The eligible criteria were: (1) aged 20–55 years; (2) employed in the same job for the preceding 12 months; (3) willingness to participate in the study; and (4) ability to read, write and understand the questions in the Persian language.


The Extended Version of the Nordic Musculoskeletal Questionnaire (NMQ-E)

The E-NMQ was developed originally by Anna P. Dawson et al. The NMQ-E [18] consists of 99 questions in a dichotomous yes/no response option that provides information on the onset, prevalence and consequences of musculoskeletal pain in nine separate body regions (the neck, shoulder, upper back, elbow, wrist/hand, low back, hip/thigh, knee, ankle/foot) [35]. The questions are respectively ordered about the respondents’ lifetime, prevalence, and consequences of pain. Questions for a body region should be responded to horizontally, before progressing to the next body region in the provision of the new raw data. The questionnaire is completed in a short time requiring approximately 10 to 15 min [25].

National Aeronautics and Space Administration Task load index (NASA-TLX)

The NASA-TLX is a multi-dimensional self-report scale that is designed to estimate the mental workload in occupational settings. Six subscales of physical demand, mental demand, temporal demand, effort, performance, and frustration are incorporated [36]. Each dimension is rated for the level of demand on a 7-point scale. Increments of high, medium, and low estimates for each point result in 21 graduations on the scales. To discriminate the mental workload between the participants, the total workload score was compared between the three subgroups. Further, the physical subscale was used as an effective and straightforward approach to detect the physical workload in the three different groups as a consequence of the high correlations reported between the weighted overall score and the Raw-TLX indices [37, 38]. The NASA-TLX is used extensively in Persian studies [39] and its Persian version was used in the current study [40]. The two NASA_TLX subscales, physical and mental, were used to screen the level of load in a simple way to confirm the difference between the three groups.

Translation and cross-cultural adaptation of the NMQ-E

Translation and cultural adaption processes were conducted according to the accepted guidelines in five steps including forward translation, synthesis, backward translation, consolidation, and pre-final step testing [41]. Two independent native bilingual Persian translators performed the forward translation. One translator (T1) had a PhD in physiotherapy with experience in outcome measures translation and the second translator was blinded to the research circumstances (T2). A brief explanation of the tool’s use, target population, and the purpose of the translation was provided to the translators to increase the final product quality. The first translator, with the help of one of the researchers, synthesized a general version of the NMQ-E. Two additional bilingual translators, blinded to the original version, back-translated the synthesized version into English (T3, T4). An expert committee composed of an occupational therapist, a physiotherapist, two ergonomists, an occupational medicine specialist, four translators, and a methodologist reviewed all translations, the consensus version, and the original questionnaire. Following the discussion on the semantic, conceptual equivalence and idiomatic discrepancies, consensus on a pre-final NMQ-E was obtained. The pre-final version was sent to the developer of the questionnaire (A. Dawson) to confirm its equivalency with the original version.

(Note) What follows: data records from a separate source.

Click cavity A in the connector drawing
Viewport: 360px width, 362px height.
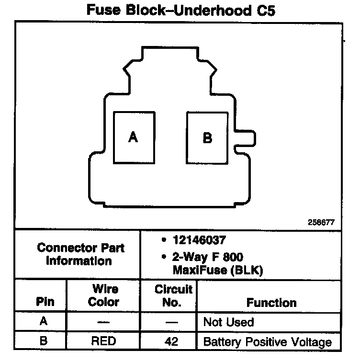point(134,137)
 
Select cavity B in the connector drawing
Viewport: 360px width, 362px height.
point(207,137)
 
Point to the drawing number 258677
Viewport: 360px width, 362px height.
point(321,222)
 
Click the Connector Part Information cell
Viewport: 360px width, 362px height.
point(80,254)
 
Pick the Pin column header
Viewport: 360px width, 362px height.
point(45,302)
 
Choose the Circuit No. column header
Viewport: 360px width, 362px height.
point(173,296)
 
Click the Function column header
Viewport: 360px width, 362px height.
point(271,303)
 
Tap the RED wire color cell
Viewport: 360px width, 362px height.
point(104,342)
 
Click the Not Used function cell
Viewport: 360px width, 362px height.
point(228,322)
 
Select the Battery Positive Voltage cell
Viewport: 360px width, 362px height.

In the pilot stage, to determine the understandability, simplicity, clarity and readability of the questionnaire by its user, face validity was conducted as a subjective measure through the interview process [42]. Fifteen participants from the same working environment were instructed to read and complete the questionnaire under the supervision of one of the researchers. Any difficulty understanding or ambiguity of phrases or words was requested to be highlighted. Participants were also asked for possible suggestions and alternatives for ambiguous items. The consensus on the clarity of language, simplicity, and readability was obtained through a focus group session and the final Persian version of the NMQ-E was created for the process of psychometric evaluation.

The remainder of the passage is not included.